Emil Kiess (geb. 1930) im Kunstmuseum Singen
Erinnerung an einen Hafen, 1957


Emil Kiess, Erinnerung an einen Hafen, 1957
Öl auf Hartfaserplatte, 87 x 124 cm
Kunstmuseum Singen, (c) VG Bild-Kunst, Bonn 2018


Mit seiner ungegenständlich vorgetragenen „Erinnerung an einen Hafen" von 1957 bewegt sich der aus Trossingen stammende Maler und Baumeister-Schüler Emil Kiess im für die Entstehungszeit der Arbeit  typischen Spannungsfeld zwischen Abstraktion und Gegenstandsbezug.

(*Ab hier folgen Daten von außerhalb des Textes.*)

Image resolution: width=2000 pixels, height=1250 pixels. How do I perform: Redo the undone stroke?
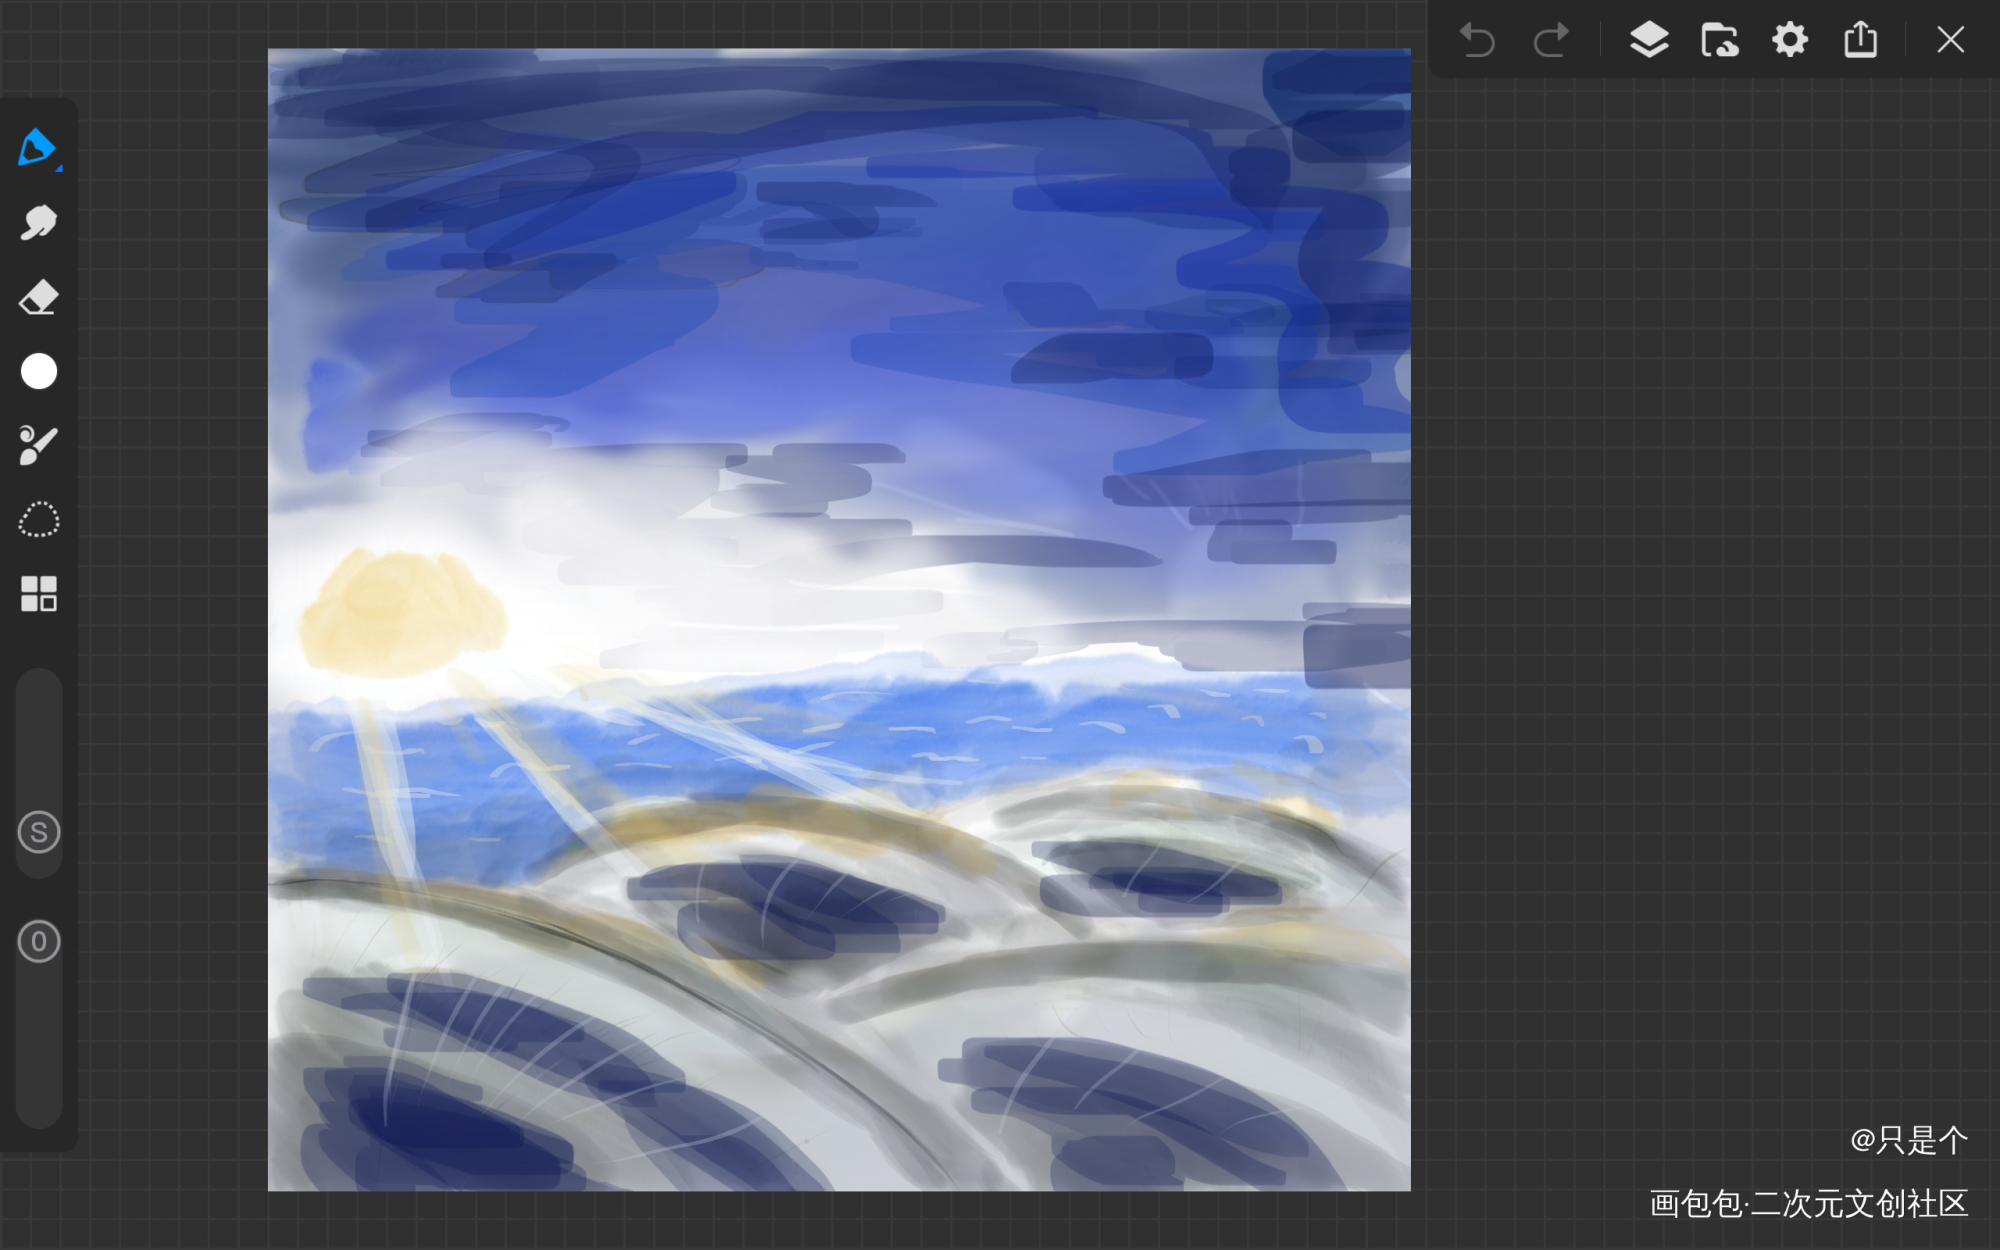[1551, 41]
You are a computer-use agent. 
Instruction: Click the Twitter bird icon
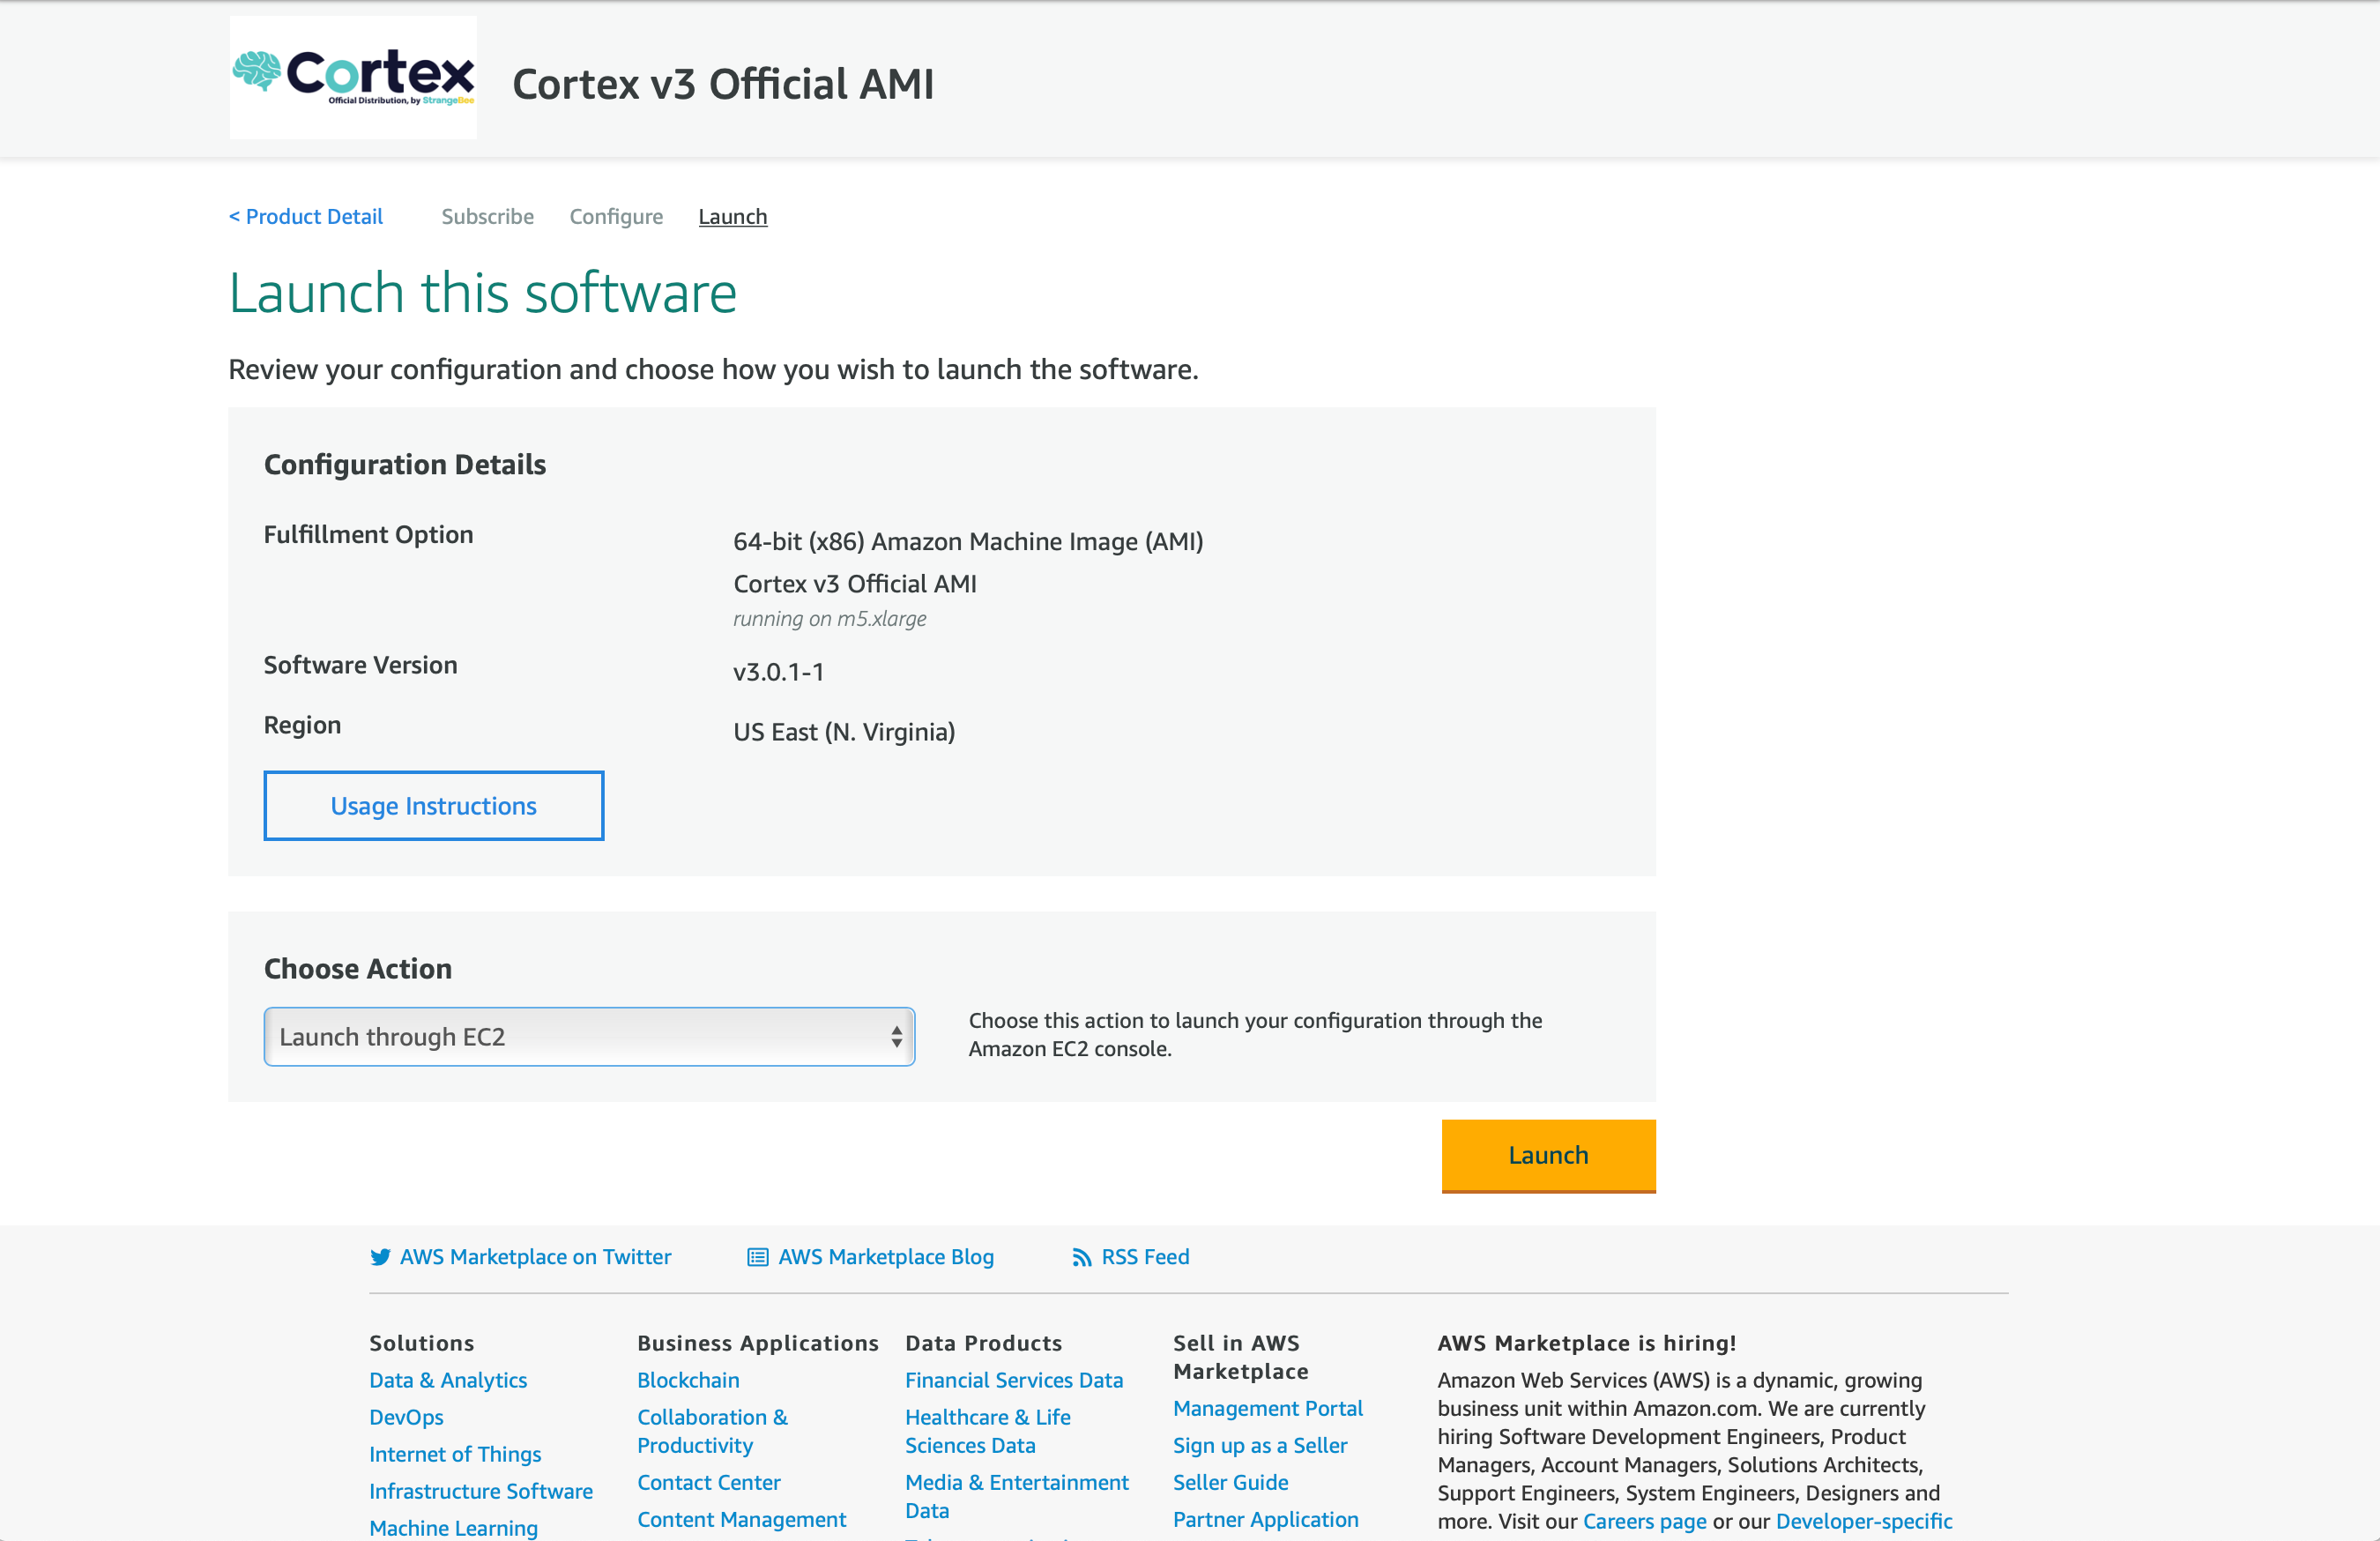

Sowohl die Titelwahl als auch die Formensprache verweisen auf den Moment der Rückbesinnung, in dem innere Erlebniswelten und nachklingende Eindrücke wieder lebendig werden und bruchstückhaft Konturen gewinnen. Aus einer größeren zeitlichen und räumlichen Distanz zum Erlebten und Erinnerten erfolgt die vom Konkreten abgelöste, experimentelle Bildgestaltung. 

An einen Hafen gemahnt vorrangig die Farbskala in der Blautöne und die horizontal geschichtete Bildorganisation dominieren; hervorgerufen wird der Eindruck einer Panoramasicht von erhöhtem Standort über eine lebhafte Kulisse mit Booten, Schiffen, Gebäuden und Horizontausblick. Das gesamte Ordnungsprinzip der Darstellung zielt auf eine totale Verflächigung der Form bei maximaler Leuchtkraft der Farbe – eine Bildsprache, die an brillante Farb-Lichtklangräume der Glasmalerei erinnert. Tatsächlich war Kiess seit den frühen 50er Jahren auch als Gestalter von Glasfenstern tätig.

Die großformatige Leinwandarbeit lässt Kiess Anschluss finden zur zeitgenössischen internationalen Avantgarde und offenbart Übereinstimmungen mit Bildschöpfungen der stilprägenden „Ecole de Paris". Vergleichbar mit Kiess stießen die Vertreter des abstrakten Expressionismus und der informellen Malerei nach 1945 zu einer Stilsprache vor, in der das Streben nach spannungsreichem Nebeneinander von Formen- und Gegenstandswelt zum Tragen kommt.

Nicht die unmittelbare Wirklichkeitsbeobachtung bestimmte das unorthodoxe Bildvokabular, sondern das befreite Agieren aus reinen Gefühlsregungen und Emotionswerten heraus. Im Kontext der Aufbruchsituation der Nachkriegskunst im Bodenseeraum entwickelte Kiess eine eigenständige Ausprägung abstrakter Malerei.